A Cuba, les mêmes personnes siègent à l'Assemblée et au gouvernement,
dirigent les juges, l'armée, et font tourner l'administration. Le pouvoir
cubain décide de tout, même du rêve : le Père Noël est interdit,
comme les romans de Corin Tellado, la "littérature des cœurs brisés"
en Amérique latine. Il préfère ses idées au réel : deux fois déjà,
au nom de la planification étatique, les marchés maraîchers, où des
agriculteurs vendent leurs produits, ont été interdits avant d'être chaque
fois rétablis face à la pénurie.
Sans recourir toujours à la lettre de cachet qui précipita Hubert Matos
en prison, ou au procès stalinien qui dépêcha Arnaldo Ochoa vers le peloton
d'exécution, ce pouvoir allonge la liste de ceux qui, ayant côtoyé Fidel
Castro, sont limogés : Humberto Perez, Osmany Cienfuegos, Carlos Aldana,
Roberto Robaina... A chaque disgrâce, l'étonnement de l'opinion
internationale - toujours moindre, il est vrai - rappelle la myopie
politique qui servit longtemps le régime : l'envie de voir une révolution
là où, dès le premier moment, s'installait la dictature. Cinq jours au
pouvoir ont suffi à Fidel Castro pour mettre fin à l'indépendance des juges ;
six, pour rétablir la peine de mort et vingt-deux pour suspendre l'habeas
corpus, créer des tribunaux d'exception et interdire tout recours contre le
gouvernement.
L'historien britannique Hugh Thomas, auteur en 1971 d'une monumentale
histoire de Cuba, estime que l'île a vu naître le premier régime fasciste
de gauche : "Je veux dire par là, écrit-il une dizaine
d'années plus tard, un régime avec des objectifs totalitaires orientés
à gauche, établi et soutenu par les méthodes du fascisme." L'échec
n'est donc pas simple mais double : les Cubains n'ont pas reçu la démocratie
attendue et leur société civile, fonctionnant sans tutelle d'un pouvoir
politique, a été dissoute.
Sans y paraître, le guitariste américain Ry Cooder a laissé deviner ce gâchis
en faisant applaudir dans le monde entier les artistes du Buena Vista
Social Club qui, à Cuba, n'avaient ni statut officiel, ni scène où
jouer, ni même, dans le cas du pianiste Ruben Gonzalez, la possession d'un
instrument à domicile.
La Révolution a ainsi encadré, parfois prohibé, et toujours dégradé
des pans entiers de l'identité cubaine : l'architecture, la cuisine, la
radio, le cabaret, le travail du bois, l'élevage des coqs de combat, la
fabrication du rhum, etc. Parmi ces pertes figure une vie citoyenne inaboutie
mais qui connut de vraies respirations avant d'être gangrenée par la
violence, la corruption et l'intolérance d'une classe politique indigne de
ses institutions républicaines. A l'image de Fulgencio Batista, vainqueur en
1940 de l'élection présidentielle la plus honnête de l'histoire de Cuba et
auteur du coup d'Etat le plus rapide : 77 minutes en 1952.

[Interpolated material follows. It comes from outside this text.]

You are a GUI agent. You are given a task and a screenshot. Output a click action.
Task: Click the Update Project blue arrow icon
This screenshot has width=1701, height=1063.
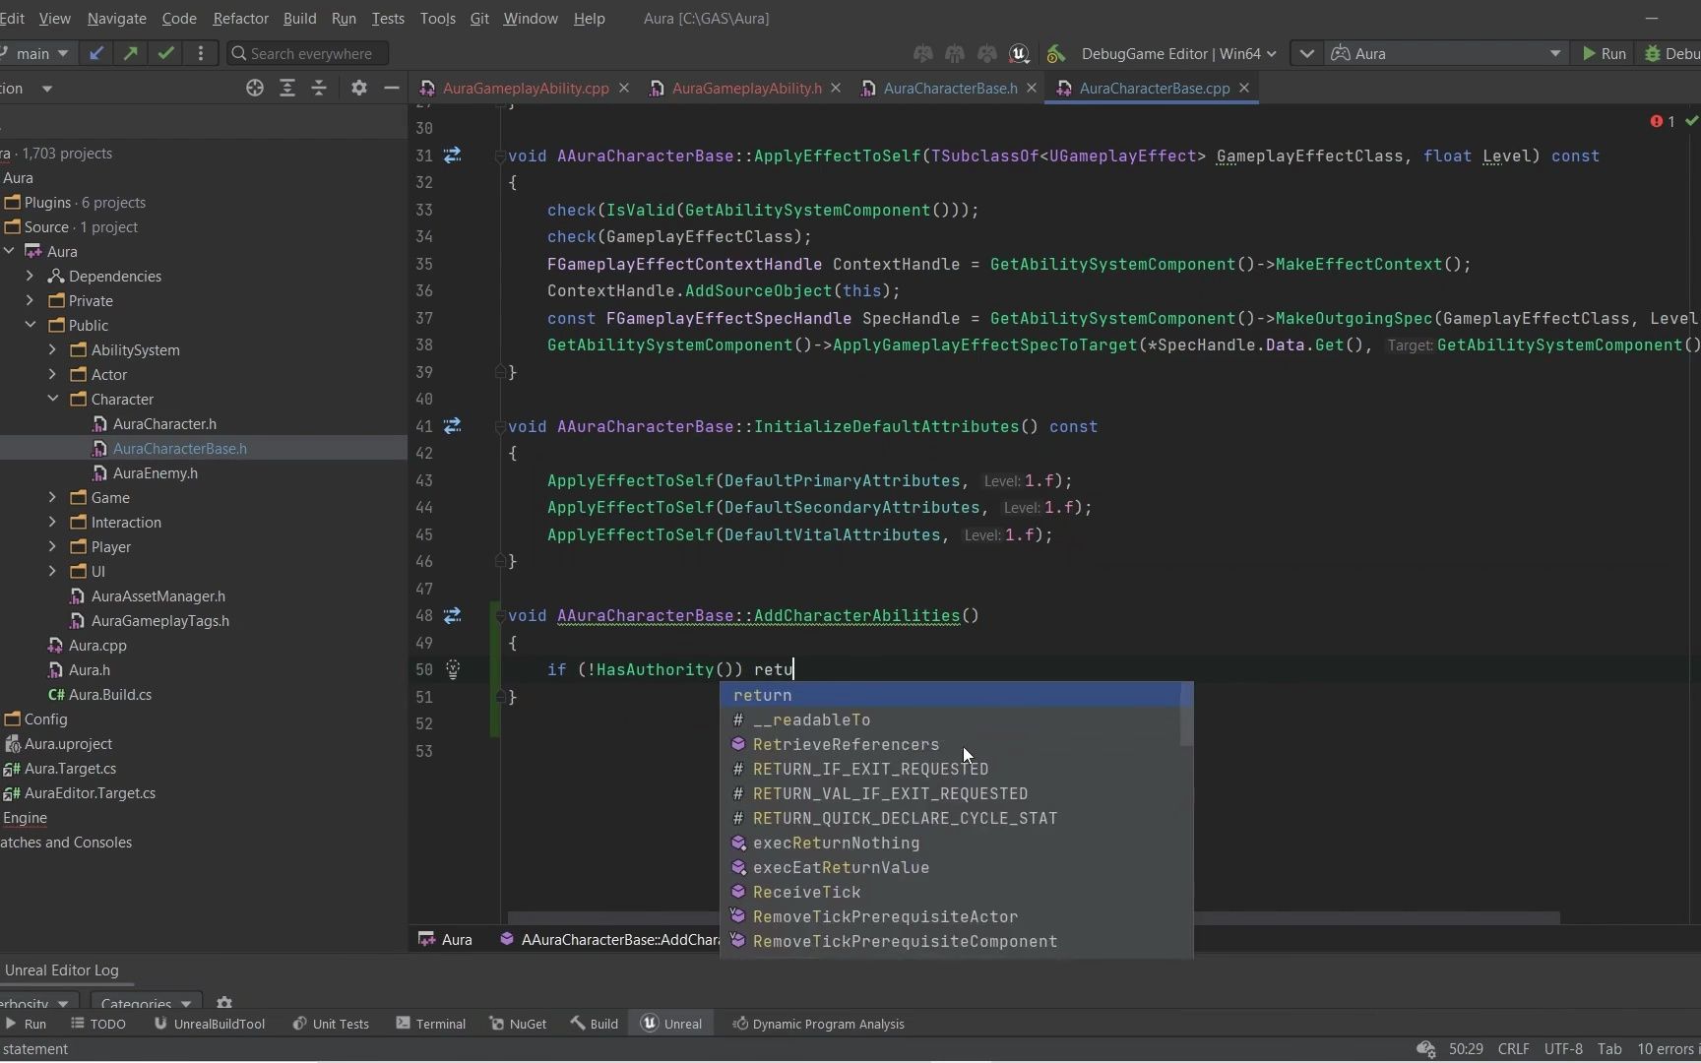95,53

La presse alors était plurielle : à vingt-cinq reprises avant que
Fidel Castro ne vienne au pouvoir, elle a publié ses interventions contre
Batista qu'il a fini par renverser ; elle a reproduit ses manifestes révolutionnaires
quand il était un prisonnier puis un guérillero privé de vie publique. En
regard, les 480 années de prison infligées, en juin dernier, à 26
journalistes indépendants de l'île montrent avec quelle poigne la Révolution
serre les opinions.
Cuba se dit en guerre car soumis à l'embargo de la première puissance du
monde. Toute dissidence est une trahison dans le combat pour le second critère :
l'indépendance, où la révolution a connu un succès tardif mais total fin
1991, à la disparition de l'Union soviétique. Pour la première fois, Cuba
n'était plus colonie de l'Espagne ou néocolonie américaine, ou encore pays
satellite de l'Union soviétique, mais une île ; une île seule et qui a
aussitôt commencé à dériver vers la "yuma".
L'étymologie du mot est inconnue : les Cubains abrégeant tout, elle
tient probablement aux deux premières syllabes de United States of America.
Force est d'observer donc que Cuba se rapproche de la "yuma".
La monnaie américaine a cours légal dans l'île depuis dix ans. L'aide privée
envoyée depuis l'exil, essentiellement de Floride, vers des familles
insulaires forme le quart des ressources externes du pays, selon la Commission
économique pour l'Amérique latine (Cépal). La fêlure ouverte en 2001 dans
l'embargo américain pour permettre à Cuba d'importer des denrées s'élargit.
L'île est, en 2003, le 28e acheteur d'aliments américains. A
Washington, le Trésor a même validé cette année des règlements directs en
dollars d'entreprises cubaines.
"Avance Lincoln, avance, car tu es notre espérance",
chantaient les esclaves dans l'île quand la guerre de Sécession faisait rage
aux Etats-Unis. Leur chant se fait toujours entendre : jamais, depuis
quarante ans, relève The New Yorker en février 2001, il n'y a eu
autant d'Américains à La Havane. Un dialogue Sud-Nord reprend mezza
voce. Le capitaine de la Navy en charge de la base de Guantanamo, tout à
l'est de l'île, parle régulièrement avec le commandant en second de l'armée
cubaine d'Orient. Même Fidel Castro a mis un Américain au service de son
image : le réalisateur Oliver Stone, auteur du documentaire Comandante.
C'est au point que Washington se méfie. La vraie politique cubaine des
Etats-Unis, pour le jour où la révolution flanchera, est révisée chaque
année. Elle a un nom : "Distant Shore" (rivage
lointain). Il s'agit, par l'action des agences fédérales et de l'armée,
d'empêcher une arrivée massive de Cubains en Floride. Pour éviter qu'un
peuple cherche dans le voisinage dicté par la géographie un remède à
l'histoire de cent ans de servitude.